I've been a whisky drinker for a long time.  Back in my early college days I was something of a vodka connoisseur.  I had the desire to taste and try numerous vodkas to really pick out the differences and nuances.  I've always had this kind of curiosity but looking back it was a much less rewarding experience trying all of those vodkas than it has been doing the same with whisky and brandy.  At the time though I had no desire to try whisky, what I had tried was bottom shelf blended American whisky and I had no reason to think whisky could be much better than that so I stuck to vodka.  Brandy was even further from my mind, I thought of brandy as sickeningly sweet with few redeeming qualities. I had no idea just how wrong I was.

I was saved by Johnnie Walker.  Sometime during college I was invited to a Johnnie Walker tasting by a friend of mine.  It was an eye opening experience for both of us and wholly converted me over to a scotch drinker.

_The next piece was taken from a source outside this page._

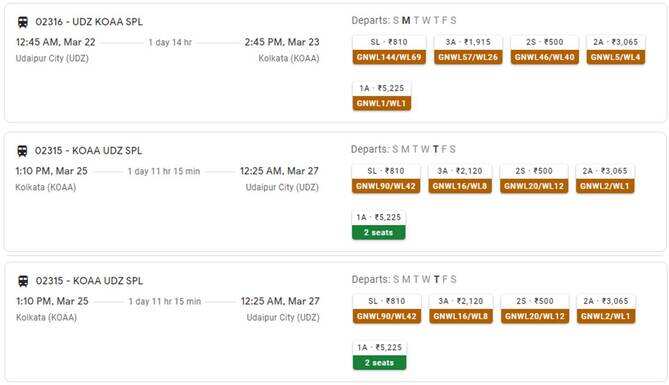Click the train icon beside 02316 UDZ KOAA SPL
The width and height of the screenshot is (669, 385).
[23, 22]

I was a dedicated Black Label drinker and to my mind it didn't get much better than that.  Much as with my prior vodka experience though I had a curiosity to try new things and this led to trying the entire Walker line and eventually branching out into single malt scotch which was a world I stayed in for a long time.

Bourbon seemed somehow inferior to scotch.  This was misplaced but was a long held belief of mine which goes back to my terrible experiences with American whisky in college.  I didn't know the difference between bourbon and blended whisky and I didn't know about the strict quality of bourbon either.  Further driving my belief that bourbon was inferior were age statements.  Most entry level scotches were at least 12 years old while that was about the high end for bourbon at the time.  Older must be better right?  I didn't understand the differences that climate had on aging or the difference that using new oak versus a used barrel would have.  What finally brought me to bourbon though was my love of bourbon barrel aged beers.  Bourbon barrel aging does something magical to beer, something that scotch barrel aged beers never seem to be able to match.  Realizing this was the impetus I needed to finally give bourbon a try.  It started with Four Roses Single Barrel and I've never looked back.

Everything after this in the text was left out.